Purpose: To develop and validate a novel in-vivo phosphorus-31 magnetic resonance spectroscopy (31P-MRS) method to determine the absolute concentrations of phosphocreatine [PCr], inorganic phosphate [Pi], and adenosine triphosphate [ATP] in the vastus lateralis muscle.
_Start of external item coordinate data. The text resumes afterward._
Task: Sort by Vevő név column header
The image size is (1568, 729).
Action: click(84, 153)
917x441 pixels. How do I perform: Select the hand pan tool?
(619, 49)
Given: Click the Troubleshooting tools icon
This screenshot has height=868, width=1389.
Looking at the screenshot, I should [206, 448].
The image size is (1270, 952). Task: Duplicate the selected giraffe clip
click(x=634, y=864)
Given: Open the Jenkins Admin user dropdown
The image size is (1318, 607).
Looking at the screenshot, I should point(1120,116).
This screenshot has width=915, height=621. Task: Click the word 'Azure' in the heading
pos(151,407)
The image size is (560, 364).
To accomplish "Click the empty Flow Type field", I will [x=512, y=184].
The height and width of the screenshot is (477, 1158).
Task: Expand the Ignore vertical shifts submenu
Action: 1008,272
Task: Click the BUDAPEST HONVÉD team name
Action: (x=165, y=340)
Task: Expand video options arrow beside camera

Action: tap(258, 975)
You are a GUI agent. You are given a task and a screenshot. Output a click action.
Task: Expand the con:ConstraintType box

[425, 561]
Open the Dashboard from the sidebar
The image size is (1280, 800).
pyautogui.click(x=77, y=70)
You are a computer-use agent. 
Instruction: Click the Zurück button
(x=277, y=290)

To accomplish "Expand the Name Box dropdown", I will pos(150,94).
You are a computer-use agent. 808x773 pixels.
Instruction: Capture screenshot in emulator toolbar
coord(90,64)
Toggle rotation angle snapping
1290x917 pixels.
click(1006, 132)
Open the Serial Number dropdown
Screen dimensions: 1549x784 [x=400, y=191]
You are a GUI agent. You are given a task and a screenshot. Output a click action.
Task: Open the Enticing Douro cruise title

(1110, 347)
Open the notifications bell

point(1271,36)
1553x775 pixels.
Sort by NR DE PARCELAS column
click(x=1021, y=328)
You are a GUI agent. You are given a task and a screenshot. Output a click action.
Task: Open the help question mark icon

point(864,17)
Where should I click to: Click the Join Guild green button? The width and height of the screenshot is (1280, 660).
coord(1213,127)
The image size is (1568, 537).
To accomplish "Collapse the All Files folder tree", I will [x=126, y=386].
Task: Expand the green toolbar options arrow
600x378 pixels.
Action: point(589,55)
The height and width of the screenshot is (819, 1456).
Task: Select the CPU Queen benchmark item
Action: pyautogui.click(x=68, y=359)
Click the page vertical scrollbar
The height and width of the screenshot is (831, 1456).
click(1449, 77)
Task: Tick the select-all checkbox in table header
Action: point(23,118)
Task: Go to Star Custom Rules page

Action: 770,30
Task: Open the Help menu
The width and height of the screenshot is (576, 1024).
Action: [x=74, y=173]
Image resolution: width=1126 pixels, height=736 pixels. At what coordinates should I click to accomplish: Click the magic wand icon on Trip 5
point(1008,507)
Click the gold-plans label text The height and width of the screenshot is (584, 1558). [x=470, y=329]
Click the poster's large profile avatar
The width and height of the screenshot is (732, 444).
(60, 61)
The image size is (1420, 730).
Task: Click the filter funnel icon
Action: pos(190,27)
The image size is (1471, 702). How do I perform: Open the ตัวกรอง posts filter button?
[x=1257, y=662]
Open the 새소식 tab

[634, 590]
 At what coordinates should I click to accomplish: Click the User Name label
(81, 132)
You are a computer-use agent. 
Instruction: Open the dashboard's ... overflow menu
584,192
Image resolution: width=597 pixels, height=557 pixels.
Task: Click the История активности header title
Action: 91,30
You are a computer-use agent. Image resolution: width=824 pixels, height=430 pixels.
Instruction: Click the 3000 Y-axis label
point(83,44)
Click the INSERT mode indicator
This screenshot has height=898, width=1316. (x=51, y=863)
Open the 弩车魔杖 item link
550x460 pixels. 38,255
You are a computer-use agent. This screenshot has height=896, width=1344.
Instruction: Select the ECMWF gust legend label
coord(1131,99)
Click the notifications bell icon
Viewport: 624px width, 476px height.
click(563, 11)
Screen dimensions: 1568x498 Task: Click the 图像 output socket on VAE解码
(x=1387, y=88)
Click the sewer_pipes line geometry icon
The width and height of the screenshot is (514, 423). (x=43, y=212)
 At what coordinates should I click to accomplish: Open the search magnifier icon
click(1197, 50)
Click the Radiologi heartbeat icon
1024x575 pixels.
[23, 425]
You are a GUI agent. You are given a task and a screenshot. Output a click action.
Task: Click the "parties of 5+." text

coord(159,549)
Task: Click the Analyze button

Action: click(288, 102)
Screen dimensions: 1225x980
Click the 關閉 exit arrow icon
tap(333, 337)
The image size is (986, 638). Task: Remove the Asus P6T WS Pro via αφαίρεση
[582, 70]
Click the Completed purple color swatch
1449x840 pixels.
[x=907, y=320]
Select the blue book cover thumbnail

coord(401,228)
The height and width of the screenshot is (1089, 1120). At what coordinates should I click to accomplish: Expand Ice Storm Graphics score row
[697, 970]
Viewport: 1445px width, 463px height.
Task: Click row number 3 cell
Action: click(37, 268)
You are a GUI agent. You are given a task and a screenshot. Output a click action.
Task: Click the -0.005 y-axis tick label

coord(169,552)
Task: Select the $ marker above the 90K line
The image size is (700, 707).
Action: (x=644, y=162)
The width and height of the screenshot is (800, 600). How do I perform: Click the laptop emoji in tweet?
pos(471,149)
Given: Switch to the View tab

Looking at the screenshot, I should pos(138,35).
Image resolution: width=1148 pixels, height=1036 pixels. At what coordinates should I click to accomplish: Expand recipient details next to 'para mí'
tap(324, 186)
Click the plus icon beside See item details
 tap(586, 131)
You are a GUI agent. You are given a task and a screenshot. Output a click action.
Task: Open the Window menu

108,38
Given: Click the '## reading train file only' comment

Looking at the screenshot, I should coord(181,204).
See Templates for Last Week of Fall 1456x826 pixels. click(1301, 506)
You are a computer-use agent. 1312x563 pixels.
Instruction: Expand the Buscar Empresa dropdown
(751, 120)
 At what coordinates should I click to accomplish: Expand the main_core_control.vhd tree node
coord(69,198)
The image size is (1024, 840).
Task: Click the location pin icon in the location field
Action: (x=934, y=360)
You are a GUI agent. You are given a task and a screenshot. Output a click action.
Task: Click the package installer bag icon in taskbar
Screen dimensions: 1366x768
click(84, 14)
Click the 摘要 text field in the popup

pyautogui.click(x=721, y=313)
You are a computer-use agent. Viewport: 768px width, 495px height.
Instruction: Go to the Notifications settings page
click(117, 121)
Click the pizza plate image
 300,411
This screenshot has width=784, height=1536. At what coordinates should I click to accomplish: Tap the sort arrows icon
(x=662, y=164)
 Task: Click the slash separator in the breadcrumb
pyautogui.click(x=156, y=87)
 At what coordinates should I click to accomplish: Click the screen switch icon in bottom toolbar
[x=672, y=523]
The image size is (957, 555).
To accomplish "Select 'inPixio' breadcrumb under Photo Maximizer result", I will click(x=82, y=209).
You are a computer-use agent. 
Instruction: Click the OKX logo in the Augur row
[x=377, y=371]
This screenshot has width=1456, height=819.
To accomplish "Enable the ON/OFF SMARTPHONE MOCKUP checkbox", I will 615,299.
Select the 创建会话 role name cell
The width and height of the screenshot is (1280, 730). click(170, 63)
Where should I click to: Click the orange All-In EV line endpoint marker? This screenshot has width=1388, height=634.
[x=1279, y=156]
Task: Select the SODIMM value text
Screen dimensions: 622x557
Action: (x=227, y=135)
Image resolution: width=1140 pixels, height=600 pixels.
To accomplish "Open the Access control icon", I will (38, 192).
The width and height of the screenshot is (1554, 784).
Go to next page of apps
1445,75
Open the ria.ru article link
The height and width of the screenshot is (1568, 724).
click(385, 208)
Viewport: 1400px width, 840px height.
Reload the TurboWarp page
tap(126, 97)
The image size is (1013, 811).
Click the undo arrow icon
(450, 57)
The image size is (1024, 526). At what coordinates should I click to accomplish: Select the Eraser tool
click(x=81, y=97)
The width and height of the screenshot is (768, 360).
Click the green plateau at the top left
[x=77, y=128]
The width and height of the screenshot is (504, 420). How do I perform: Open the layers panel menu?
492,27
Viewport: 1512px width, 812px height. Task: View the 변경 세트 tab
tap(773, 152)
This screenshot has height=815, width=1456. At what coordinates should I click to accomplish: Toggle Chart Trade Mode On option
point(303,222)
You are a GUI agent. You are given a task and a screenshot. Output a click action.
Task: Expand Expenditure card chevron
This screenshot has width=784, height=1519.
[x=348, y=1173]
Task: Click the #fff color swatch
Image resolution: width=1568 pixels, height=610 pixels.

Materials and Methods: An external 6 mL plastic vial with 850 mM of methylenediphosphonic acid (MDP), fixed to the center of a commercial dual-tuned transmit/receive surface coil, was used to calibrate metabolite concentrations from spectral areas. A 15cm diameter, 4 L cylindrical phantom (35 mM H3PO4) was scanned on a custom coil holder using the same parameters. Reproducibility of the 31P-MRS measurements was determined in volunteers (2M/3F, age = 39.2±21.9 years) while accuracy was determined using phantoms of known concentrations. Eight young subjects (24.5+4.2 years; 4M/4F) and eight older subjects (59.6+4.5 years; 4M/4F) were scanned. Student’s t-test was used to compare older versus younger subjects. Results: The percent error between the calculated and known molarity of phantoms was 3.3±1.9%. The mean coefficient of variation for the measurements of [PCr] was 5.2±3.7 %. Phosphorus metabolite concentrations, including [PCr] (25.2±3.4 mM vs. 28.5±3.4 mM, p < 0.005), [ATP] (6.68±0.84 mM vs. 7.71±0.61 mM, p<0.05) and [Pi] (3.18±0.46 mM vs. 2.56±0.55 mM, p<0.05) were significantly lower in older versus younger subjects. A significant, negative correlation was found between [PCr] and BMI (r = -0.50, p < 0.05). Conclusion: Quantitative 31P-MRS measurements reveal previously unappreciated differences in skeletal muscle phosphorus metabolite concentrations between young and older subjects and may provide unique insights when combined with other metabolic tests.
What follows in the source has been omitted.